Patients with diabetes mellitus (DM) have been shown to have higher levels of asymmetric dimethylarginine (ADMA), an endogenous inhibitor of endothelial nitric oxide (NO) synthase. Higher plasma levels of ADMA have been implicated in the pathogenesis of endothelial dysfunction and atherosclerosis by lowering NO levels. High baseline plasma levels of ADMA in patients with DM have been shown to predict diabetes related complications. However, there are limited data on the prognostic significance of baseline ADMA levels in patients with established DM.

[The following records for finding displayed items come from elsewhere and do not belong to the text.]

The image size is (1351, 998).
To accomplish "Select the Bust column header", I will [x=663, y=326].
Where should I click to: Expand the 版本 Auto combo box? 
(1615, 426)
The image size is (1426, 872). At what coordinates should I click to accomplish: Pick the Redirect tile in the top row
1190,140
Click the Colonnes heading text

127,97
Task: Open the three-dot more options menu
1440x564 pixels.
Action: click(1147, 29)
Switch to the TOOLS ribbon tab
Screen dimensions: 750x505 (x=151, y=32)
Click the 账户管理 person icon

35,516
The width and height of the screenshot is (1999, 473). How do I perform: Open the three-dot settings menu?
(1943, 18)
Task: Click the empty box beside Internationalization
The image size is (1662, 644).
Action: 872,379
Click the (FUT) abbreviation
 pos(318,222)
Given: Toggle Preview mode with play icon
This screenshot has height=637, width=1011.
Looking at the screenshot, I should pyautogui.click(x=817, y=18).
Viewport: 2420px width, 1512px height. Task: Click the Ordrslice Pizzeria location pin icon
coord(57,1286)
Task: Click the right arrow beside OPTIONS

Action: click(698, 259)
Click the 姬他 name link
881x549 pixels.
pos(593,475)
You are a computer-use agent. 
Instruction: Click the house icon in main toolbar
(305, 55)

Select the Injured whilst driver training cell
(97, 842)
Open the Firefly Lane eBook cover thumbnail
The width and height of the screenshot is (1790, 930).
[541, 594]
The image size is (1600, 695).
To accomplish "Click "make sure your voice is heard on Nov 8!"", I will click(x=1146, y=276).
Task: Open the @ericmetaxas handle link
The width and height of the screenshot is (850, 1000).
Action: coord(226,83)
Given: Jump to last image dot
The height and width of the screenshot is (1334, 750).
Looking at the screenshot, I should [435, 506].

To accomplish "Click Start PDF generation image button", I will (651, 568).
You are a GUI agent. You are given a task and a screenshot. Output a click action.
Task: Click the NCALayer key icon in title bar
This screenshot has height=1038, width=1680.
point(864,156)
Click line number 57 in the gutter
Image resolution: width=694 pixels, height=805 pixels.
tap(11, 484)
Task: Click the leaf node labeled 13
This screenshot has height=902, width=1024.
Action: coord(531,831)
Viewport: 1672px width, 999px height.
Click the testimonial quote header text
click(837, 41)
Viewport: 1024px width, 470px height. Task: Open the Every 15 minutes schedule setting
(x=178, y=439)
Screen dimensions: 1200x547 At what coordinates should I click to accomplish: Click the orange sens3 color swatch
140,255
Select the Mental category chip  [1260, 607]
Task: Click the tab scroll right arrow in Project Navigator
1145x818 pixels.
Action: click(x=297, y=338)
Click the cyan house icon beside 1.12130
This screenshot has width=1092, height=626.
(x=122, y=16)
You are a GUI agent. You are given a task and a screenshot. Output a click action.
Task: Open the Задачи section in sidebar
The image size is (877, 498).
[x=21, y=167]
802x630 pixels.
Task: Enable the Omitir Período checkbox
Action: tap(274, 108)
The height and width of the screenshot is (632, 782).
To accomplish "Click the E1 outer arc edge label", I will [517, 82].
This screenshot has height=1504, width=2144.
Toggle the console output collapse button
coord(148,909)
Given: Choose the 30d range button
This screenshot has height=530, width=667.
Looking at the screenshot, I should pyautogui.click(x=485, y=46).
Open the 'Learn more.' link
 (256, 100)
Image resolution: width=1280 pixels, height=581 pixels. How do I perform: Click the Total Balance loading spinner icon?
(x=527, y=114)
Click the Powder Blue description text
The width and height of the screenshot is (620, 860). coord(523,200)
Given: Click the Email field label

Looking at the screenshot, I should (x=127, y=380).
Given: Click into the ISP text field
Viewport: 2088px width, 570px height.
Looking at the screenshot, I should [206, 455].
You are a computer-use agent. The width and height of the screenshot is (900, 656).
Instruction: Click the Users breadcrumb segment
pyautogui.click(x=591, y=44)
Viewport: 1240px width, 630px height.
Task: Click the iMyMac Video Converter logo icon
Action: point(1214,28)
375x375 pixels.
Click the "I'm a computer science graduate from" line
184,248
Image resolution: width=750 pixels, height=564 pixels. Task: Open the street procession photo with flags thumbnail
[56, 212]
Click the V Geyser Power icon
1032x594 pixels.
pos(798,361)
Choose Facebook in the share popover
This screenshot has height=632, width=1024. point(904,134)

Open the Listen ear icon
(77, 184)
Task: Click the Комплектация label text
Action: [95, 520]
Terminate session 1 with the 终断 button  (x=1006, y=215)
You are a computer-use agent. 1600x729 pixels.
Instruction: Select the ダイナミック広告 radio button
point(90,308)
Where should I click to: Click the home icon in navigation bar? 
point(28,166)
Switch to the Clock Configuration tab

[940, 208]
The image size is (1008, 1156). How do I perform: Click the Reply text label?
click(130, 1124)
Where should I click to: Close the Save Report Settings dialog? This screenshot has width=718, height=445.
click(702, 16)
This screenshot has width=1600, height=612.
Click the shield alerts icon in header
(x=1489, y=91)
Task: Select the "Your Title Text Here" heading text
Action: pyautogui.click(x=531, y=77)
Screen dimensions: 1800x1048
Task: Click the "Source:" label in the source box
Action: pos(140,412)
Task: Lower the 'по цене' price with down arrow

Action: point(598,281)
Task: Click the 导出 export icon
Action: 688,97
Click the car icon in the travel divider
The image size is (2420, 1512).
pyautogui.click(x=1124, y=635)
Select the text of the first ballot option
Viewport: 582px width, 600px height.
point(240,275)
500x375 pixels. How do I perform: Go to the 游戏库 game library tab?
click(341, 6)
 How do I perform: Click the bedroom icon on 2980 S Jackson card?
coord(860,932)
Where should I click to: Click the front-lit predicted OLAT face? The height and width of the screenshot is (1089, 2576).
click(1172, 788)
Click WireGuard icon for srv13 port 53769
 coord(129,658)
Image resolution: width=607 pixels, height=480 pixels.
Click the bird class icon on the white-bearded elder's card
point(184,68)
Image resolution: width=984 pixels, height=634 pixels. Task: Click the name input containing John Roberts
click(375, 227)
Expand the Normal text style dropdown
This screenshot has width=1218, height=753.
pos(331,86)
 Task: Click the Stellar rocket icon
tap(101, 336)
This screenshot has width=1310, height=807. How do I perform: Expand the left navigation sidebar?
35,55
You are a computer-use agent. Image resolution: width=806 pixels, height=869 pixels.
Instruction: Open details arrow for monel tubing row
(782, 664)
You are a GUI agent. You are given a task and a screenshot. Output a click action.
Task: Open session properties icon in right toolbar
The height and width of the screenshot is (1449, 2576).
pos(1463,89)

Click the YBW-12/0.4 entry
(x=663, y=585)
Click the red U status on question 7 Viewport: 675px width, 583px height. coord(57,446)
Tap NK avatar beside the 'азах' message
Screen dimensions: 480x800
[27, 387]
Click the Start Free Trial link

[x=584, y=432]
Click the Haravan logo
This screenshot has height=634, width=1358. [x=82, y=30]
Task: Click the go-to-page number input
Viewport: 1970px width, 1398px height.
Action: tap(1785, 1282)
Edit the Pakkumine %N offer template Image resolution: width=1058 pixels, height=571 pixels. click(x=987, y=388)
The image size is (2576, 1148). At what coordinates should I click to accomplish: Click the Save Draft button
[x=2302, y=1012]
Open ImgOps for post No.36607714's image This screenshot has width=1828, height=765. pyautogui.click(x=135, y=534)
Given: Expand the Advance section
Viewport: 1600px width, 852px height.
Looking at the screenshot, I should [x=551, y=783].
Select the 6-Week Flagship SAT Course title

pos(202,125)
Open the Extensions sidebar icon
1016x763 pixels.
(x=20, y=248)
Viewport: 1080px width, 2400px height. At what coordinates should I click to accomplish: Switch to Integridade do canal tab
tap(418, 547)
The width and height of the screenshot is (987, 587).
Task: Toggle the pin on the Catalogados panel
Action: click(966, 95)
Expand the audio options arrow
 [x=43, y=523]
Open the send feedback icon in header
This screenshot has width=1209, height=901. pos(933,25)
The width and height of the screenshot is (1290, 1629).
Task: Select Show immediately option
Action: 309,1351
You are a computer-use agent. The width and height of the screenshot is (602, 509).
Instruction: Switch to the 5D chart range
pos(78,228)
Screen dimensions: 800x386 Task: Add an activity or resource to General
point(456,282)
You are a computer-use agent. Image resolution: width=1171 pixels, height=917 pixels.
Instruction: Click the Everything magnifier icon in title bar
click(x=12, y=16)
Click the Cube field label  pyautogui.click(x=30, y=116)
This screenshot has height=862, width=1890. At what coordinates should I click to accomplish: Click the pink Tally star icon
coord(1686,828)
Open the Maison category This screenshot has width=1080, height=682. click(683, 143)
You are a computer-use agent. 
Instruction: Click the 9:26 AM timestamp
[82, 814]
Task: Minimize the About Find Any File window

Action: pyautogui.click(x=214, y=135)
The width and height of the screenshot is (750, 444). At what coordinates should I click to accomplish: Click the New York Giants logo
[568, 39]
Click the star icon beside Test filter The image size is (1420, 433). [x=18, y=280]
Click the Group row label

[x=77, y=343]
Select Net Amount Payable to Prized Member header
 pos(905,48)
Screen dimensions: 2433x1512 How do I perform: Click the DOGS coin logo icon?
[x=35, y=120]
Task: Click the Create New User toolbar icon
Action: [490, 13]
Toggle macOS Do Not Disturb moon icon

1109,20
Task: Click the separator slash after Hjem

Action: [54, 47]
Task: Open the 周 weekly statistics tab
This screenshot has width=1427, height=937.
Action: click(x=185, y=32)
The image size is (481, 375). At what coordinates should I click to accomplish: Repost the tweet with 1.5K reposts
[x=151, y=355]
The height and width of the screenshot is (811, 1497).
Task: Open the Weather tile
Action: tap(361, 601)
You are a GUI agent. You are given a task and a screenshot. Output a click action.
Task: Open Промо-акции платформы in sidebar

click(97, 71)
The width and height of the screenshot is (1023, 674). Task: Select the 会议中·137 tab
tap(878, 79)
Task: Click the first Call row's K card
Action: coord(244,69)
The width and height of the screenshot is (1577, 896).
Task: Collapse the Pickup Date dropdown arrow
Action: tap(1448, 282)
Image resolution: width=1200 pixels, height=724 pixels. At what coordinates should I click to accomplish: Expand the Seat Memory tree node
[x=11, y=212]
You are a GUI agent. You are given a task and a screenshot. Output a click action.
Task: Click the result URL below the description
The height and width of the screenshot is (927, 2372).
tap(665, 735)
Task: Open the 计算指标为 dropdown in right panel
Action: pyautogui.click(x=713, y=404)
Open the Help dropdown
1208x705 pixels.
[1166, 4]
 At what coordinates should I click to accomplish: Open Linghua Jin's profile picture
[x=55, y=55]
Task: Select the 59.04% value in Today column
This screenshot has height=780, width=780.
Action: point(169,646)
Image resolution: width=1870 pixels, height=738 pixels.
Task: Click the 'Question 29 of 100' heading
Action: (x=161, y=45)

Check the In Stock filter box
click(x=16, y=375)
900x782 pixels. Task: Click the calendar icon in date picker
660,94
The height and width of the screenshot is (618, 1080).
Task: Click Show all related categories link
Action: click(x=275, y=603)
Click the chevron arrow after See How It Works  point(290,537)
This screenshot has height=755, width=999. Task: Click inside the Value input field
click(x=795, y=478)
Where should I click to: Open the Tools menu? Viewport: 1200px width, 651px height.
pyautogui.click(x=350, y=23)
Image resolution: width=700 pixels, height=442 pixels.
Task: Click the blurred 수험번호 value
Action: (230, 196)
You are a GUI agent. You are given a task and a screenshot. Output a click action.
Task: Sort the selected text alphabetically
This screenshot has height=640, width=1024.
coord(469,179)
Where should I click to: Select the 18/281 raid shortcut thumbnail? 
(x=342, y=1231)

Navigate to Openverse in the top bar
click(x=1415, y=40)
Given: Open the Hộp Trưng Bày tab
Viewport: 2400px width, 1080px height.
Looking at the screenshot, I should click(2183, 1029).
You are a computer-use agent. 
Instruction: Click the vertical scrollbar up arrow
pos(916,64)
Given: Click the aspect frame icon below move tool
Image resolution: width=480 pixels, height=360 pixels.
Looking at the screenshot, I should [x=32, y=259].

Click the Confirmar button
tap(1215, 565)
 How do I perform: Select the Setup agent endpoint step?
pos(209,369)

The present study investigated the long-term prognostic significance of baseline plasma ADMA levels in a well-characterized cohort of 170 high-risk diabetic men with known or suspected coronary artery disease who were referred for coronary angiography. All patients were followed prospectively for the development of vascular outcomes, including all-cause mortality.


After controlling for a variety of baseline variables (including established biomarkers such as hs-CRP and fibrinogen), plasma ADMA levels (analyzed as the upper tertile of baseline values compared with the lower two tertiles) were a strong and independent predictor of all-cause mortality (HR 2.63, 95% CI 1.13-6.11, p=0.0247) when using a Cox proportional hazards model. In addition, baseline ADMA values were also an independent predictor of the composite outcome of all-cause mortality or MI (fatal or non-fatal) (HR 2.44, 95% CI 1.26-4.72, p=0.0079), as well as the composite outcome of all-cause mortality, MI (fatal or nonfatal), or stroke (HR 2.00, 95% CI 1.10-3.62, p=0.0232).


These data demonstrate that elevated baseline levels of ADMA are a strong and independent predictor of cardiovascular outcomes (including all-cause mortality) in patients with DM.